The Department of Foreign Affairs (DFA) has called out China for its supposedly continuous reclamation activities in the unoccupied features in the South China Sea as they violate the existing agreement on the contested water.

DFA issued on Tuesday night a statement following the release of a Bloomberg report, which cited Western officials as saying that China is building up several unoccupied land features in the South China Sea, with new land formations having appeared above water over the past year at Eldad Reef in the northern Spratlys.

"We are seriously concerned as such activities contravene the Declaration of Conduct on the South China Sea's undertaking on self-restraint and the 2016 Arbitral Award," DFA said.

The agency said it already asked relevant Philippine agencies "to verify and validate the contents of this report."

The Chinese Embassy in Manila denied the report by calling it as "fake news." The embassy also cited a supposed investigation of a Twitter account belonging to a certain agency, SCS Probing Initiative, that rejected the veracity of the report.

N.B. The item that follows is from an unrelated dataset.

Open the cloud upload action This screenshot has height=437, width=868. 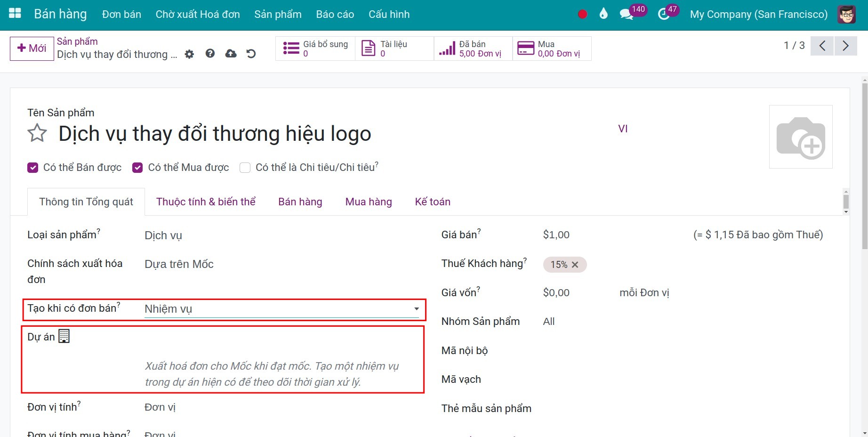(230, 54)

China is claiming as part of its territory the whole South China Sea by unilaterally asserting its historical nine-dash line. But the 2016 Arbitral Ruling rejected that claim and ruled that the Philippines has sovereign rights over the West Philippine Sea—a big part of the South China Sea.

The ruling had been repeatedly ignored by China, including by doing various reclamation activities and deploying its fleets.

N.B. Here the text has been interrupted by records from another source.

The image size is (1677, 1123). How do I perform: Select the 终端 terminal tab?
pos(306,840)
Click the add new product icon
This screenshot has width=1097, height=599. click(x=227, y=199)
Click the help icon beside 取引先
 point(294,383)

On December 12, the Philippines filed a diplomatic protest against China after the latter's coast guard forcibly took from the Philippine Navy a rocket wreckage it retrieved in the waters off the Pag-asa Islands.

Recently, the Department of National Defense also expressed "great concern" as Chinese vessels supposedly warmed some of the West Philippine Sea features.

China and its embassy in Manila had not issued any comments on the incidents until the United States, which considers the Philippines as its ally, spoke out by urging China to respect international law.